» **EXERCISE DATA**
::::

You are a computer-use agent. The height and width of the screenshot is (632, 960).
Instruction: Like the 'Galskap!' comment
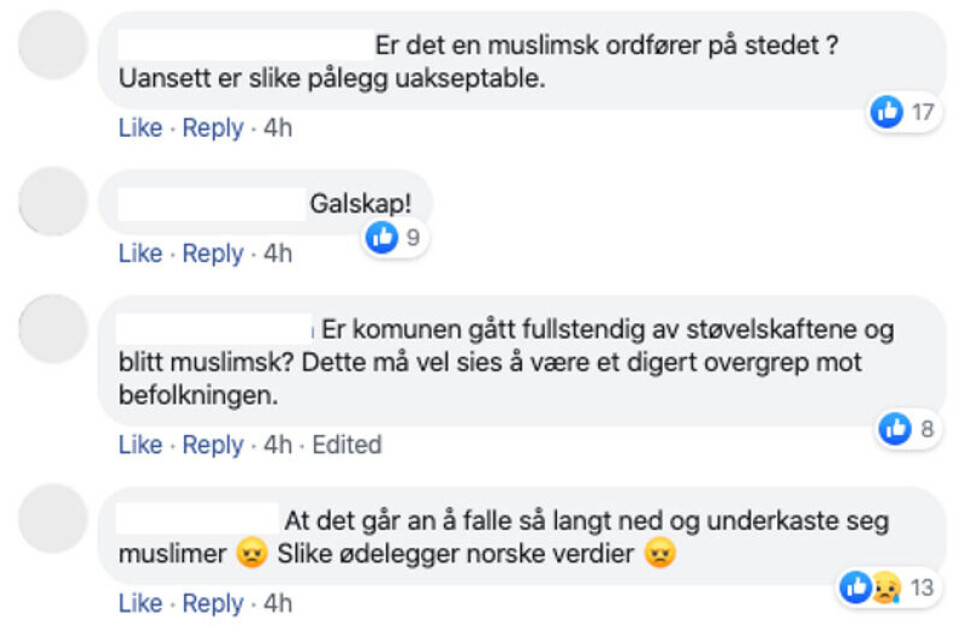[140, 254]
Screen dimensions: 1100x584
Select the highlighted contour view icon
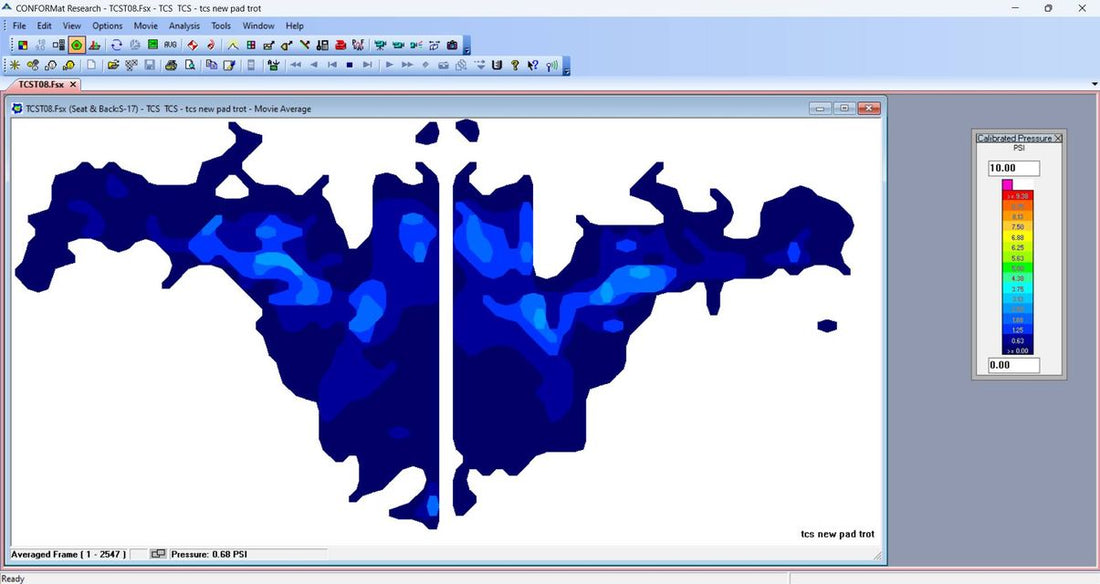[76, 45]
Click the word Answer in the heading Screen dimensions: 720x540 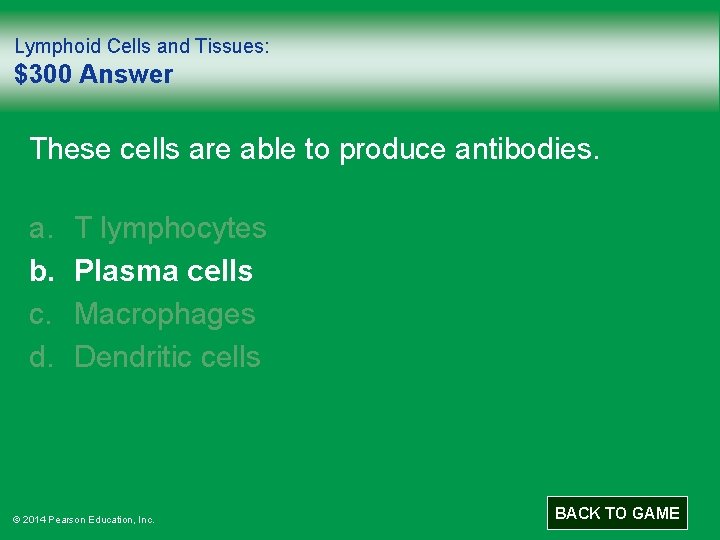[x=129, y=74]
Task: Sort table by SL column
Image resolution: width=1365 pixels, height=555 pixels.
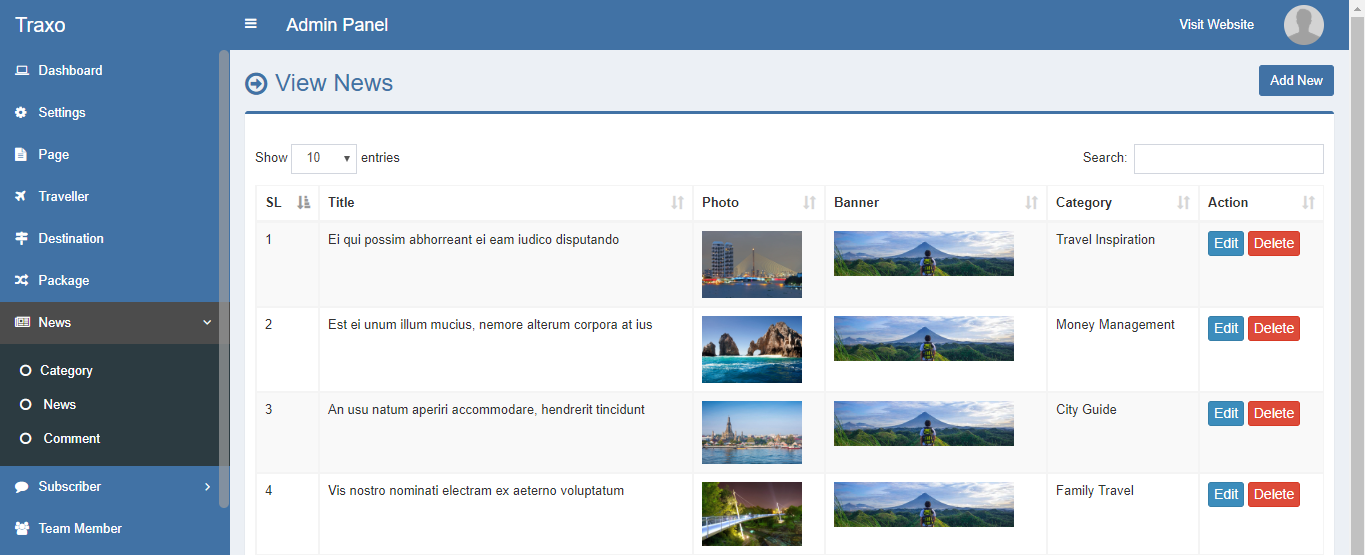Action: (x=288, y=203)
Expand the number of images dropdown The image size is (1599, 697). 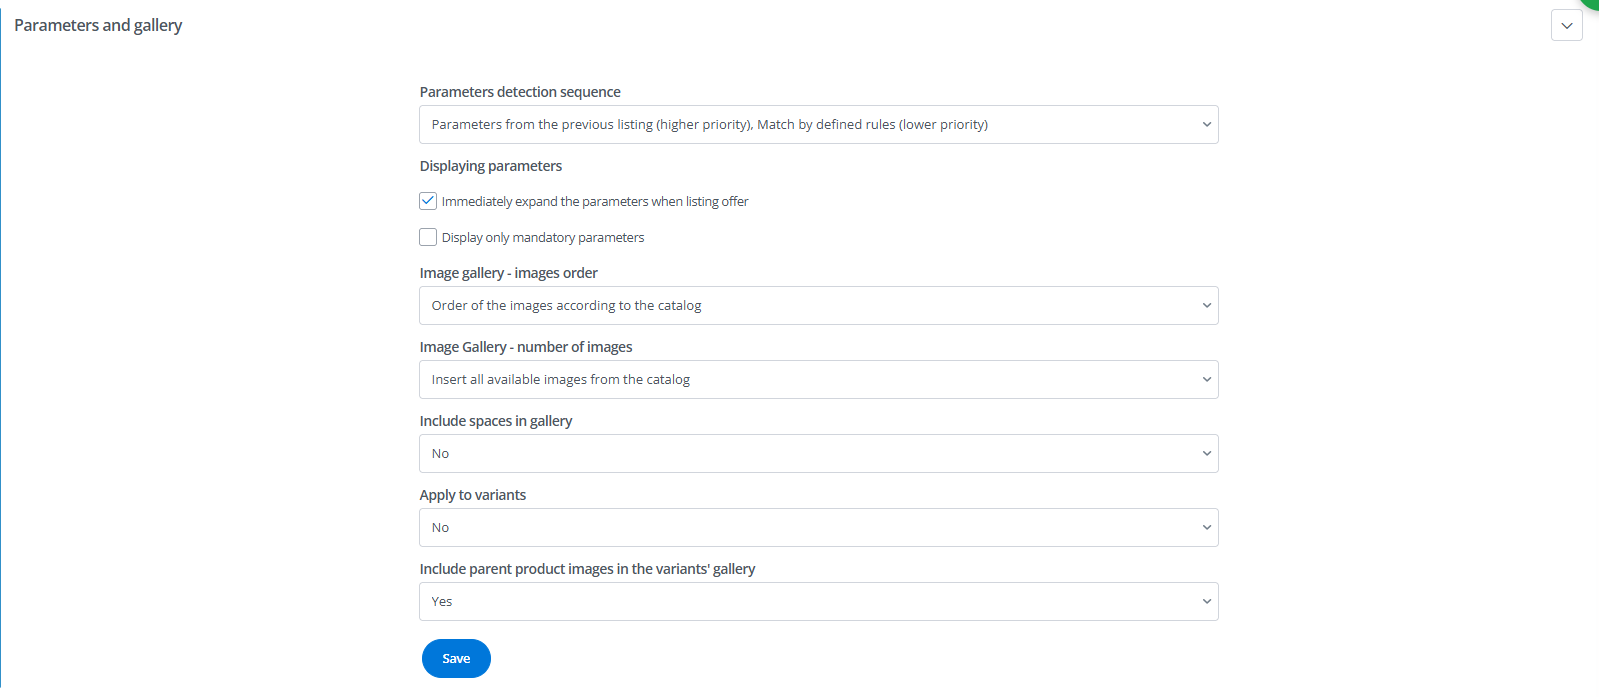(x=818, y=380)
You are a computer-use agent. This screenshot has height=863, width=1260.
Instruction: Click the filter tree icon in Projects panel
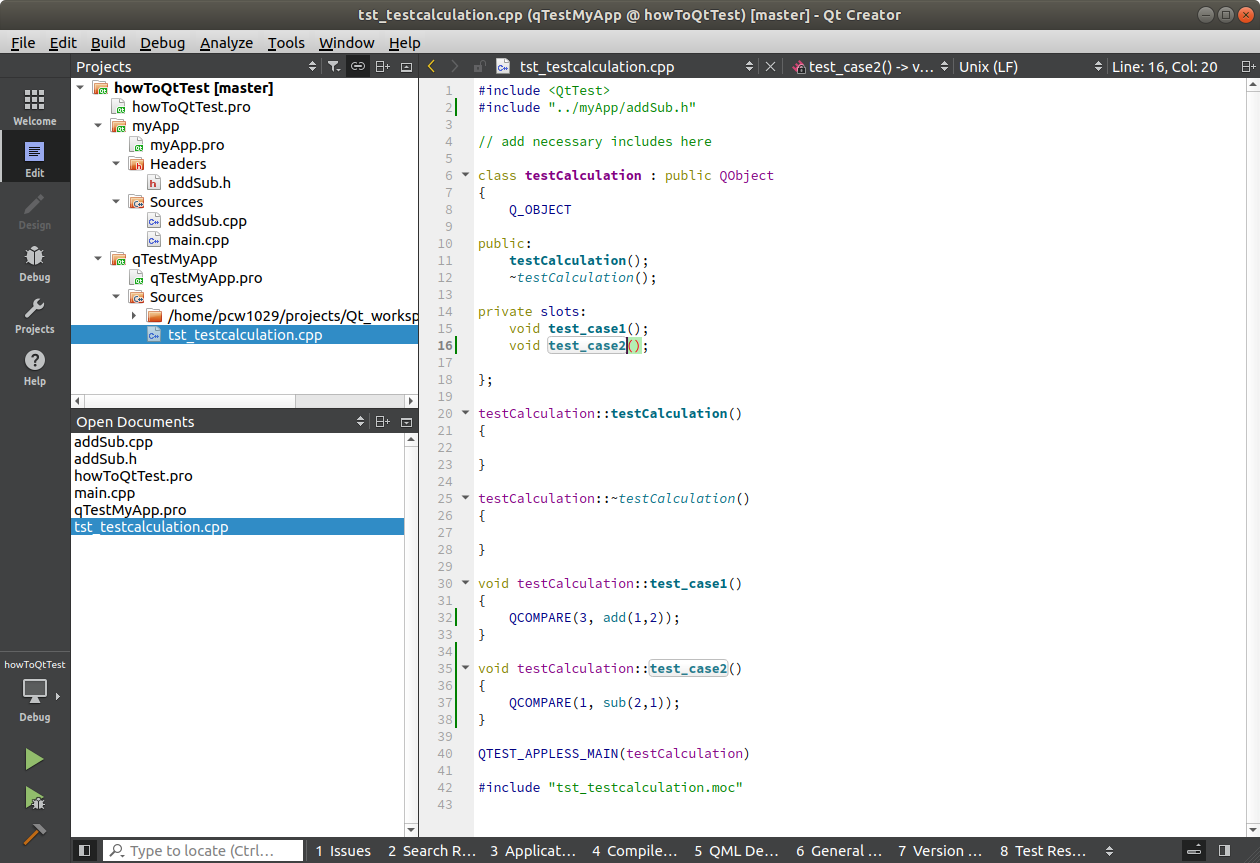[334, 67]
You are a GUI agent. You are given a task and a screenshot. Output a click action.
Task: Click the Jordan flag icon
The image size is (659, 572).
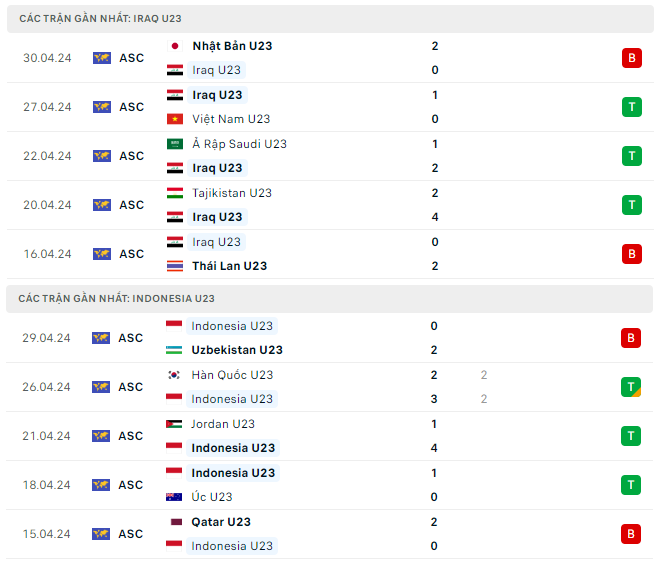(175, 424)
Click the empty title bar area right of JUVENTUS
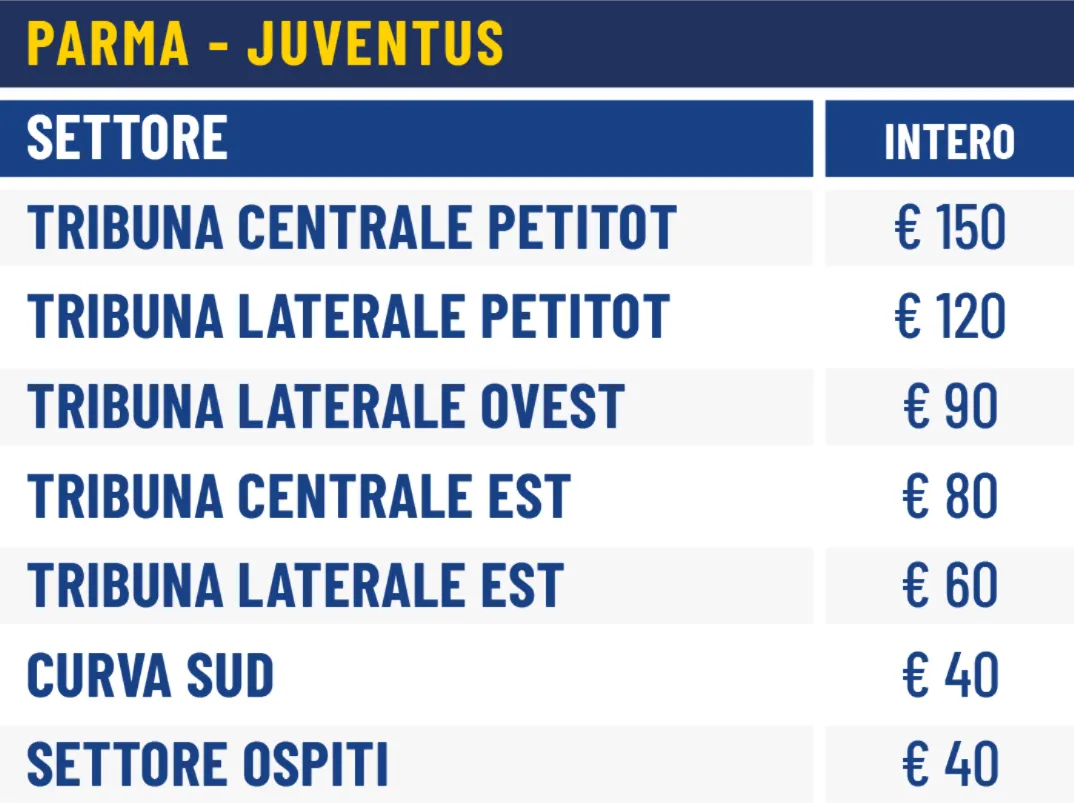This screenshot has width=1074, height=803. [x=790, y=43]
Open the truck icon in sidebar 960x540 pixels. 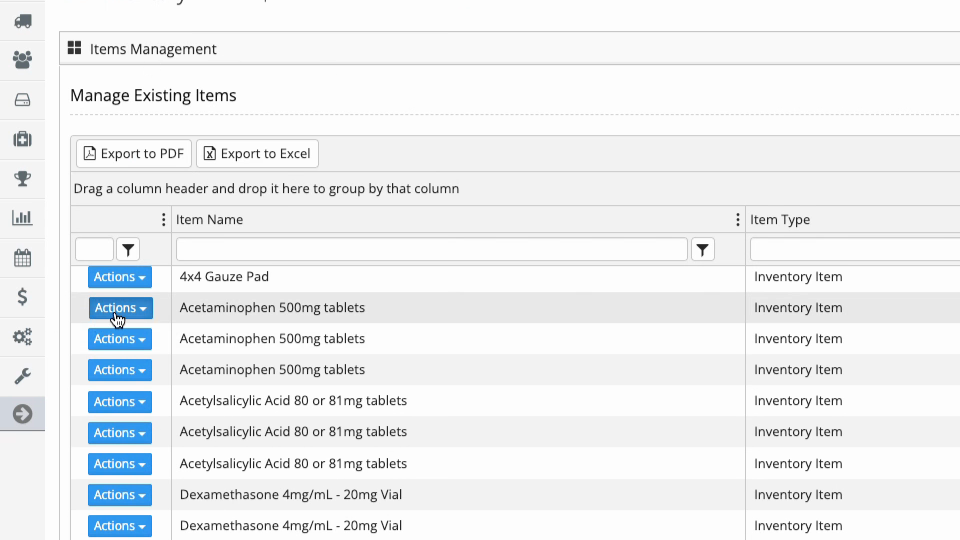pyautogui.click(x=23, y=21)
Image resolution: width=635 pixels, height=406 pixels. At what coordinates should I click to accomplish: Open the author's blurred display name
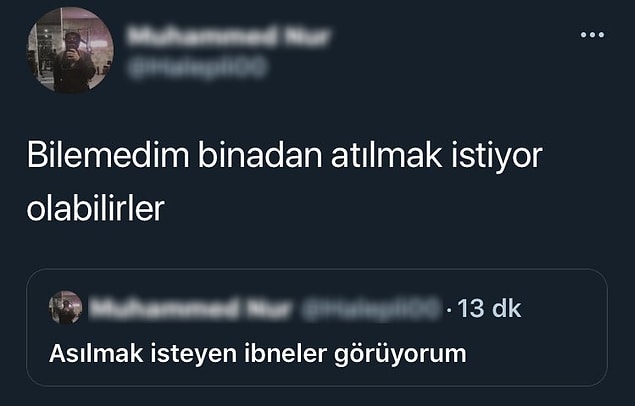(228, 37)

::::

» **WHAT YOU SHOULD DO**
Looking at the listing above, which lines run from the one containing "You are a computer-use agent. This" through the one containing "Task: Click the Jordan flag icon"? Print exactly those, ends included, pictures excluded.

» **ANSWER SPACE**
You are a computer-use agent. This screenshot has height=863, width=1260.
Instruction: Click the filter tree icon in Projects panel
[334, 67]
You are a GUI agent. You are given a task and a screenshot. Output a click action.
Task: Click the Jordan flag icon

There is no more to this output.